La critica di Bergoglio alla crisi della democrazia è puntuale e lucida. Le democrazie sono “atrofizzate”, “a bassa intensità”, a causa (spiega l’autore) di un “divorzio fra le élite, perse in astratti nominalismi, e le masse anonime, sradicate, al contempo omologate e disintegrate da un dilagante individualismo di soggetti atomizzati, soli e impotenti”. In questa situazione ha gioco facile l’idea di un popolo omogeneo ed escludente l’altro e il diverso, il cosiddetto “populismo”. Francesco respinge in toto qualsiasi ideologia, sia quelle sovraniste che quelle individualiste, che in fondo sono la stessa cosa: l’ideologia dell’auto-referenzialità. Insomma, finché non si esce fuori dal proprio orizzonte per incontrare l’altro, non vi potrà essere una vera democrazia.
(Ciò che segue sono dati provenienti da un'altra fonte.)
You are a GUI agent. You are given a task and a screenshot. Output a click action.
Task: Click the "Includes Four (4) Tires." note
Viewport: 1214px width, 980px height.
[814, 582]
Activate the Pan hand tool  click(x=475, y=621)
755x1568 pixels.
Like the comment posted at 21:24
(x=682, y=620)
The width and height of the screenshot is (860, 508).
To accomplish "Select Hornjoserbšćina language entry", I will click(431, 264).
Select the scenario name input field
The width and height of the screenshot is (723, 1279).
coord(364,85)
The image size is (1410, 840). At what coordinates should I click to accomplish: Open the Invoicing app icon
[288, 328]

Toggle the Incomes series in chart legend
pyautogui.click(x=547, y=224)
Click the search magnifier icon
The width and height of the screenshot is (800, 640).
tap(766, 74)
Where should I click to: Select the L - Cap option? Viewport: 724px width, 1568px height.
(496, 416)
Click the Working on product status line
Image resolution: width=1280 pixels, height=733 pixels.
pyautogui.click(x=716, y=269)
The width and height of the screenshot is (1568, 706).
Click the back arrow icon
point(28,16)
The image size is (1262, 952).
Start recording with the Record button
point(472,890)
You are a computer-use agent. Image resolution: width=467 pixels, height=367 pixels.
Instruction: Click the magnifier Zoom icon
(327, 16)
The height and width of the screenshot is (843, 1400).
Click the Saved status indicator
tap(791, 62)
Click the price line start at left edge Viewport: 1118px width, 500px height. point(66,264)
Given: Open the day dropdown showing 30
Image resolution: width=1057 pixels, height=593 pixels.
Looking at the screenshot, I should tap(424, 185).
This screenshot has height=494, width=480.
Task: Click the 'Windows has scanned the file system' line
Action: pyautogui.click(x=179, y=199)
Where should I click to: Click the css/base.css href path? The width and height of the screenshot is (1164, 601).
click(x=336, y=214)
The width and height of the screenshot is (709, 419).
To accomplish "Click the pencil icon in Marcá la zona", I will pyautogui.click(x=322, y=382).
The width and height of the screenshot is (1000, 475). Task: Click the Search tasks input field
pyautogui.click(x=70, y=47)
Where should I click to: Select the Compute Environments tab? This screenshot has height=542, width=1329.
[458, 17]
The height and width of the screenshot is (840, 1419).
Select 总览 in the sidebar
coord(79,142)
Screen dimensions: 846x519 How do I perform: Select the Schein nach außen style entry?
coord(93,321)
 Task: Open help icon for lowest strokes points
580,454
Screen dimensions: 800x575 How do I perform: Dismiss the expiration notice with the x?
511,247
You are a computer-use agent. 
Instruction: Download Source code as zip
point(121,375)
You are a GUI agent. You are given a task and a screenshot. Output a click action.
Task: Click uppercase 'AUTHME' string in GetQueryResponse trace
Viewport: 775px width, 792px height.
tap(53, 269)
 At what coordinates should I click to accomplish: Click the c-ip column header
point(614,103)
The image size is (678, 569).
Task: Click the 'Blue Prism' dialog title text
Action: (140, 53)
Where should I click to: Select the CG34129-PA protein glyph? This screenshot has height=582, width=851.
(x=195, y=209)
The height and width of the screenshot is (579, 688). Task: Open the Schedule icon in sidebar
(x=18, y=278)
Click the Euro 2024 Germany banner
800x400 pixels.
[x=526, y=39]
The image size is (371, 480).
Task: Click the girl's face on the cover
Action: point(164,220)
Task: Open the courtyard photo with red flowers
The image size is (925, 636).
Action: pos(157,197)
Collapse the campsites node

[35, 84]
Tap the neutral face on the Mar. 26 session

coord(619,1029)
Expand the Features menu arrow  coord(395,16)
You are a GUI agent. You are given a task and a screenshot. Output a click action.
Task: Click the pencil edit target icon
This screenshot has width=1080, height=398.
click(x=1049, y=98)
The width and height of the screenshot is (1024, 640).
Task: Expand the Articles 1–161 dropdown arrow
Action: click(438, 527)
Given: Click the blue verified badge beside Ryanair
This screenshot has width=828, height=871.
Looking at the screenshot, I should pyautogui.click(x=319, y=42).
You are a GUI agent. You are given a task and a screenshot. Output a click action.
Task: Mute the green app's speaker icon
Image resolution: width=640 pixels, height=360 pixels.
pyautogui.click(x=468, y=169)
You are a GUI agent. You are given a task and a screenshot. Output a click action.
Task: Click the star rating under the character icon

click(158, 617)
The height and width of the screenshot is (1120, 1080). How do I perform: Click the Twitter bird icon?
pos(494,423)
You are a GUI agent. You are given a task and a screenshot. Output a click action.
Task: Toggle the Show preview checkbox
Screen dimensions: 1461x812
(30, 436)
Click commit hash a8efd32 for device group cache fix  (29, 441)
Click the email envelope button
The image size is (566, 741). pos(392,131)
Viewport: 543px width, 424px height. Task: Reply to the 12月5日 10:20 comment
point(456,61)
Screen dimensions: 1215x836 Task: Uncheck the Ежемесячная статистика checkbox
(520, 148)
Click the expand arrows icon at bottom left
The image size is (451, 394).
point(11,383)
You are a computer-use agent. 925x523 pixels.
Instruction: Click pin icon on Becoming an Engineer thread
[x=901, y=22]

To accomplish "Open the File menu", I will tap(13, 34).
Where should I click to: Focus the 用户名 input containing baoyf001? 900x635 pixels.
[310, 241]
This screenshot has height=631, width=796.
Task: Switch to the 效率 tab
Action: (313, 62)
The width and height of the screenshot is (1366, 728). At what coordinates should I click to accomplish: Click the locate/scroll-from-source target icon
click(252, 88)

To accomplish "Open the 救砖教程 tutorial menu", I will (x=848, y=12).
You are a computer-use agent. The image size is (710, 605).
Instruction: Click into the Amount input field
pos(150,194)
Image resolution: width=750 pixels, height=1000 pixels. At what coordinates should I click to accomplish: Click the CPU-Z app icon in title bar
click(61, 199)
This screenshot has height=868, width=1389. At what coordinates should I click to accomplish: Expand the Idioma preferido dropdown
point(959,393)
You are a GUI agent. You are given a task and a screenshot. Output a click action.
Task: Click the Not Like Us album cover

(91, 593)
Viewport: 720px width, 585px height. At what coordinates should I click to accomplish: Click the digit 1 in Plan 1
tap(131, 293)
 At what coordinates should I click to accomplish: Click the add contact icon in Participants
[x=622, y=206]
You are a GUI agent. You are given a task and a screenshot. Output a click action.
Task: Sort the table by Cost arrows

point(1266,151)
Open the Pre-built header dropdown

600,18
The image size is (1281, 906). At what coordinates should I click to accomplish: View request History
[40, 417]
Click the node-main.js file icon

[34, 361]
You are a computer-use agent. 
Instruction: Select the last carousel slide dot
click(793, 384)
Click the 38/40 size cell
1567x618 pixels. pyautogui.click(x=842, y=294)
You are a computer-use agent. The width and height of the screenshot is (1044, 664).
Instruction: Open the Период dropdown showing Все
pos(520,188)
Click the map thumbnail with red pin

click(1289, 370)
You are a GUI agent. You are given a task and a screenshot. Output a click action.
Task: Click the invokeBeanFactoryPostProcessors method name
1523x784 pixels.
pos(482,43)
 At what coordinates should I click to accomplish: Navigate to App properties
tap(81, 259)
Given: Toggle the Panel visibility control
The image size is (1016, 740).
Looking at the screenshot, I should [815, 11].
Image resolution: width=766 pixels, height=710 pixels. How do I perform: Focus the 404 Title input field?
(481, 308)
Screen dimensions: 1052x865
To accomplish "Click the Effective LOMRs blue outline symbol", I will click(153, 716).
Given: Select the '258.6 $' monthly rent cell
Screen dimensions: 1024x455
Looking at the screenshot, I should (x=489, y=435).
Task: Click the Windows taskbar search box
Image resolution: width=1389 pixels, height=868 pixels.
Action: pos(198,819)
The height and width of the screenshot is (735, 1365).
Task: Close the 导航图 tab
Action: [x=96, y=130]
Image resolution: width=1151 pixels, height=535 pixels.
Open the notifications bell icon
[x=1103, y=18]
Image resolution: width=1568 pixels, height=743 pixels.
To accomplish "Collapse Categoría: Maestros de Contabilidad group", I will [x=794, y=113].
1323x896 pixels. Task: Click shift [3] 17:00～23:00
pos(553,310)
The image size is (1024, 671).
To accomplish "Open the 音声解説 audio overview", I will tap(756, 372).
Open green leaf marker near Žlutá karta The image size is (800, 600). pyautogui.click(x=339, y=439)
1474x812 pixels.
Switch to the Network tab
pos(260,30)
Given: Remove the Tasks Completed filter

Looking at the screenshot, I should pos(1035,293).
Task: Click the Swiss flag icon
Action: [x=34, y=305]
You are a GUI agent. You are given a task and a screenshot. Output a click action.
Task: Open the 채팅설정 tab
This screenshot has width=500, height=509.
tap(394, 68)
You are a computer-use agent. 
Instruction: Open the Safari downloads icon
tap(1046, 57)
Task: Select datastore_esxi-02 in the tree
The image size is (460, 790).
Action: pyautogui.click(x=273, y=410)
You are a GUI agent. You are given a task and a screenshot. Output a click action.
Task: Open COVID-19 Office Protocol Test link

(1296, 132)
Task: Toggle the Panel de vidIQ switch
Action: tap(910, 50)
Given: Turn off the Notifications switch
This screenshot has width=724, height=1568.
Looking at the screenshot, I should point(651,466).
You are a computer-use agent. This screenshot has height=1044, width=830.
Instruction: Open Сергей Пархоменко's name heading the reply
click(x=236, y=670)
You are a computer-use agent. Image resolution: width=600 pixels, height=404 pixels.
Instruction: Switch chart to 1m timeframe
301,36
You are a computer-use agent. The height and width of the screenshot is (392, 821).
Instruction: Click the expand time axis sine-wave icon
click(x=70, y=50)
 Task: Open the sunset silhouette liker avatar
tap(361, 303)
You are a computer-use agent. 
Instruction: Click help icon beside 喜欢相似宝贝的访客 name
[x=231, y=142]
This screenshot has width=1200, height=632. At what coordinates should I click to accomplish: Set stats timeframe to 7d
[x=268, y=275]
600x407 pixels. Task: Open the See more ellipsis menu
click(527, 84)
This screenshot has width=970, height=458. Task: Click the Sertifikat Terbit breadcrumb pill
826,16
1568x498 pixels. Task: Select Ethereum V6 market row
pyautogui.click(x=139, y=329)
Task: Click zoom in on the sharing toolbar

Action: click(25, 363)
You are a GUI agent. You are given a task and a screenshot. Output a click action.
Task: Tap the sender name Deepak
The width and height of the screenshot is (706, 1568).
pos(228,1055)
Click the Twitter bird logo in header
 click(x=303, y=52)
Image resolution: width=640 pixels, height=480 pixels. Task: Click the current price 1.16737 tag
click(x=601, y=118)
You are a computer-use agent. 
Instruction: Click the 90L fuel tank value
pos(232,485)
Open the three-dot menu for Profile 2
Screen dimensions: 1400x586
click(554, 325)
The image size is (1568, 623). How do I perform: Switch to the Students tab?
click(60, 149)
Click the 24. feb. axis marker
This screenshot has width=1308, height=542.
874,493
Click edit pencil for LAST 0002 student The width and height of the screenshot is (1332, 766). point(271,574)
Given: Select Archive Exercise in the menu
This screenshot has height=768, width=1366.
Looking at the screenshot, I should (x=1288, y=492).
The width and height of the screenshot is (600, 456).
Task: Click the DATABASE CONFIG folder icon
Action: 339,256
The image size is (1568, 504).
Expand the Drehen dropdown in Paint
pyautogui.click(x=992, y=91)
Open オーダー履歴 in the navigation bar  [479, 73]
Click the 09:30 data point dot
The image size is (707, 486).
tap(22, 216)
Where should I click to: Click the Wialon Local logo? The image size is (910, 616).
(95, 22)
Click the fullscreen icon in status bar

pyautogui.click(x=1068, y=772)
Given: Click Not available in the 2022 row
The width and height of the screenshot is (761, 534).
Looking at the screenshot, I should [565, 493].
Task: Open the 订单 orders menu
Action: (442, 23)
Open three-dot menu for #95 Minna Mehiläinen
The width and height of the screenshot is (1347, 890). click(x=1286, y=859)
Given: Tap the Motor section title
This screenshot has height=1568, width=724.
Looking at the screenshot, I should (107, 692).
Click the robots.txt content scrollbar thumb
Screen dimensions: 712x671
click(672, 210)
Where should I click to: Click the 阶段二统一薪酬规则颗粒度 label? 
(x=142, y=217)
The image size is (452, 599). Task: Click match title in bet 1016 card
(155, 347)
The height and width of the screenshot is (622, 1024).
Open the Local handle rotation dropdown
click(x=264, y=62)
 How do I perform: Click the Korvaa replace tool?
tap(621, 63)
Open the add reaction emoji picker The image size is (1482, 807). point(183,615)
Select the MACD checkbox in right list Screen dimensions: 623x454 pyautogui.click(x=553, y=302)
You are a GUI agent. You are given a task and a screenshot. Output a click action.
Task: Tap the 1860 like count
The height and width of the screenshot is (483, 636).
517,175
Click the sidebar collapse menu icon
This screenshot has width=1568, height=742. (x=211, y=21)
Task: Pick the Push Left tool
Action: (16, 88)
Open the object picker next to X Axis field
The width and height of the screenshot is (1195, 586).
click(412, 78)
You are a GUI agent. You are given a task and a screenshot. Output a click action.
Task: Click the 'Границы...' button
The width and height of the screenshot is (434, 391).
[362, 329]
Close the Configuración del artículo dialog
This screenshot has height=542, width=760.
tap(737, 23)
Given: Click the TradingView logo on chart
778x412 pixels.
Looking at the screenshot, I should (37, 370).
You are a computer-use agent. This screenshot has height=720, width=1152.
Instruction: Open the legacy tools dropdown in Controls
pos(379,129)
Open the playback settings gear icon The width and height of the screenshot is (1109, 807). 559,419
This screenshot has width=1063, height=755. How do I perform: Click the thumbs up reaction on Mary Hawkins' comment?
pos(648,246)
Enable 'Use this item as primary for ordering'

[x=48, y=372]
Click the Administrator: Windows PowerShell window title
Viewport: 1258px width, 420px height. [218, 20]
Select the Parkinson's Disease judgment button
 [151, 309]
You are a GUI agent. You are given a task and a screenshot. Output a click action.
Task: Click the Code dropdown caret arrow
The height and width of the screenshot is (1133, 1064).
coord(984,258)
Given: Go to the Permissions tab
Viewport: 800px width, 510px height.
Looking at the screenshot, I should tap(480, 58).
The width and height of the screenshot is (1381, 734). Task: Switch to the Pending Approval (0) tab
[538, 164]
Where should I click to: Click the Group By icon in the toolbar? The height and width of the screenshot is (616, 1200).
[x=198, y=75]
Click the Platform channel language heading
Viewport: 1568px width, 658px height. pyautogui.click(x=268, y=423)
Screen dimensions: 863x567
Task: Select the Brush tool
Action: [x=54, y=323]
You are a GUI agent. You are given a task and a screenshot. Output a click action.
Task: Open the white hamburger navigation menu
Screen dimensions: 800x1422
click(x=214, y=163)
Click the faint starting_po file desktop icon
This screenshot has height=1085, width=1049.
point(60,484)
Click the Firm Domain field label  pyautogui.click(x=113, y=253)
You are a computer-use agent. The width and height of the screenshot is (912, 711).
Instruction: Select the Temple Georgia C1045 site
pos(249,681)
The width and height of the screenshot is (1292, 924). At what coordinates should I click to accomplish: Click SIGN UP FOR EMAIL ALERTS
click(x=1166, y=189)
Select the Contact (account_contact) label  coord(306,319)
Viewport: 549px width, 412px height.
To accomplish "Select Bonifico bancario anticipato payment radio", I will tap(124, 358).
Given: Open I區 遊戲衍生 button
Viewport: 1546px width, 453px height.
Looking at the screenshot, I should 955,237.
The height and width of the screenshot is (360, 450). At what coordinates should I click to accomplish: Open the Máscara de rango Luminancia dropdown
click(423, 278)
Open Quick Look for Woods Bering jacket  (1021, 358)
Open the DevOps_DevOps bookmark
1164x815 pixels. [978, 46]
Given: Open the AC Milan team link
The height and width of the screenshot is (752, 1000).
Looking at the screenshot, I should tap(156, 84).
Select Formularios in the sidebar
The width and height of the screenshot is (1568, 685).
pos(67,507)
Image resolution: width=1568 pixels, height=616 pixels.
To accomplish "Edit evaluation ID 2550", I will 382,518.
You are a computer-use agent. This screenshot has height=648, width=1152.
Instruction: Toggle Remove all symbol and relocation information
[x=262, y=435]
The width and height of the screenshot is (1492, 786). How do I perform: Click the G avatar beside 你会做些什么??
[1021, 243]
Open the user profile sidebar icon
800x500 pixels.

La vera democrazia (a ben vedere, la proposta di Francesco) è dunque nel segno della “cultura dell’incontro”. Si tratta dell’appello a una nuova partecipazione e coinvolgimento delle fasce popolari, che rianimino dal basso le democrazie intese unicamente come “macchine elettorali” senz’anima. Il popolo gioca un ruolo fondamentale, è il protagonista, il solo soggetto che ha l’autorità di decidere del proprio destino. Occorre dunque smarcarsi dall’alternativa tra individualismo e omologazione, per puntare alla vera sfida di oggi: rifondare i legami sociali, rivitalizzare le relazioni (personali e strutturali) della società, dare nuova vita alle nostre democrazie

Come scrive lo storico Andrea Riccardi nella postfazione, questo libro è un contributo “originale”, che pone Papa Francesco “come un interlocutore per tutti, cioè per chi voglia pensare il futuro in modo aperto e per chi senta che stiamo andando verso il domani un po’ come ciechi che hanno l’illusione di vedere o come persone (governi, popoli, decisori) troppo trascinate da processi incontrollati”.

Dante Monda, Papa Francesco e il ‘popolo’: una sfida per la Chiesa e la democrazia, Morcelliana, Brescia, 2022.